The homoeobox is a 183 base-pair (bp) DNA sequence1 conserved in several Drosophila genes controlling segmentation and segment identity 2-4. Homoeobox sequences have been detected in the genome of species ranging from insects and anellids to vertebrates5,6 and homoeobox containing genes have been cloned from Xenopus7-9, mouse 10-22 and man23. We recently isolated human homoeobox containing complementary DNA clones, that represent transcripts from four different human genes24. One clone (HHO.c10) is selectively expressed in a 2.1 kilobase (kb) polyadenylated transcript in the spinal cord of human embryos and fetuses 5-10 weeks after fertilization25. We report the characterization of a second cDNA clone, termed HHO.c13, that represents a new homoeobox gene. This clone encodes a protein of 255 amino-acid residues, which includes a pentapeptide, upstream of the homoeo domain, conserved in other Drosophila, Xenopus, murine and human homoeobox genes. By Northern analysis HHO.c13 detects multiple embryonic transcripts, which are differentially expressed in spinal cord, brain, backbone rudiments, limb buds and heart in 5-9-week-old human embryos and fetuses, in a striking organ- and stage-specific pattern. These observations suggest that in early mammalian development homoeobox genes may exert a wide spectrum of control functions in a variety of organs and body parts, in addition to the spinal cord. © 1986 Nature Publishing Group.

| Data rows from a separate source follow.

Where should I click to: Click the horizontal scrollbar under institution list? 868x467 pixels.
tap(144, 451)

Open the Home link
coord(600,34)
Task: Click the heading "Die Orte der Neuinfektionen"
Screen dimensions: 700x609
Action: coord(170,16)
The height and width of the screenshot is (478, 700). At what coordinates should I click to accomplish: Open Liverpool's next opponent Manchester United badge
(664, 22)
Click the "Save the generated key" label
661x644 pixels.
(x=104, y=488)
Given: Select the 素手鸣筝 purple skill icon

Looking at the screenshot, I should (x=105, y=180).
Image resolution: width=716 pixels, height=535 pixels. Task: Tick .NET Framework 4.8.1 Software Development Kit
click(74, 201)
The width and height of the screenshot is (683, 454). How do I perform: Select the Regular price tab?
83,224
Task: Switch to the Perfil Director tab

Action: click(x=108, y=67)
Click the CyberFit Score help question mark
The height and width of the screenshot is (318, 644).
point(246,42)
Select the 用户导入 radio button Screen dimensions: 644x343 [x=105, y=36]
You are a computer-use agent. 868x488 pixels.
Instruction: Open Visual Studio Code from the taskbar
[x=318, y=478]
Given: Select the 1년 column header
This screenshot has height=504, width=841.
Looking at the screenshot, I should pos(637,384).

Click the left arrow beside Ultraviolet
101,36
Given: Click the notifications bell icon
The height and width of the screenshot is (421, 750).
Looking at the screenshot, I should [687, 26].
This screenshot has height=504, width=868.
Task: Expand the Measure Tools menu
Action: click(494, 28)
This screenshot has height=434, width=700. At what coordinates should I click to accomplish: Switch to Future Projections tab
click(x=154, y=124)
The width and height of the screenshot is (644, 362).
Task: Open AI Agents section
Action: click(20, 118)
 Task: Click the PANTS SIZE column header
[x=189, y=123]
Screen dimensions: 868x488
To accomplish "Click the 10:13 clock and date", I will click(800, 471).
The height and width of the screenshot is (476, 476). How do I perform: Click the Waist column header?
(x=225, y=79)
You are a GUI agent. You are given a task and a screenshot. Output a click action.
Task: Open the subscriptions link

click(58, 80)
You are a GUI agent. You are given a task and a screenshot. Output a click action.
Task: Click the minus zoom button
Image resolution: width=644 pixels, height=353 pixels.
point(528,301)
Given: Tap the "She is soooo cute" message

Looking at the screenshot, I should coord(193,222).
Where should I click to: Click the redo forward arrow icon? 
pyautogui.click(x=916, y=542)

1986 - Translocation of c-myc into the immunoglobulin heavy-chain locus in human acute B-cell leukemia. A molecular analysis [Articolo su rivista]
Care, A.; Cianetti, L.; Giampaolo, A.; Sposi, N. M.; Zappavigna, V.; Mavilio, F.; Alimena, G.; Amadori, S.; Mandelli, F.; Peschle, C.

We report the molecular analysis of primary cells from four cases of human B-cell malignancies each with an 8;14 chromosomal translocation involving the c-myc proto-oncogene and the immunoglobulin (Ig) gene cluster. In two cases of B-cell acute lymphocytic leukemia (B-ALL) the c-myc is truncated, rearranged into the Ig C alpha 1 locus and over-expressed in two abnormal mRNAs of approximately 2.0 and 2.8 kb. Conversely, in two cases of B-cell lymphoma progressed into leukemia the c-myc locus was translocated intact in its coding and 5'-flanking region into an Ig region different from C alpha 1, and over-expressed in two normal mRNA species. Cloning and sequencing of the breakpoint region on chromosome 14q+ from one of the two B-ALL cases showed that the myc gene is truncated 1077 nucleotides upstream from the translation start site, and rearranged in the opposite transcriptional orientation into an Ig class-switch segment approximately 4.8 kb upstream from the C alpha 1 gene. The c-myc anti-sense strand contains two class-switch recombination consensus sequences in the immediate boundaries of the breakpoint on chromosome 8: this allows us to postulate that an erroneous, class-switch-like recombination between Ig and myc sequences gave rise to the chromosomal translocation. Furthermore, we report 13 point mutations clustered in a region spanning from the first intron to the second exon of the translocated c-myc gene, five of which cause amino acid changes leading to an abnormal myc protein. This is the first evidence of mutations in a translocated c-myc in primary tumor cells.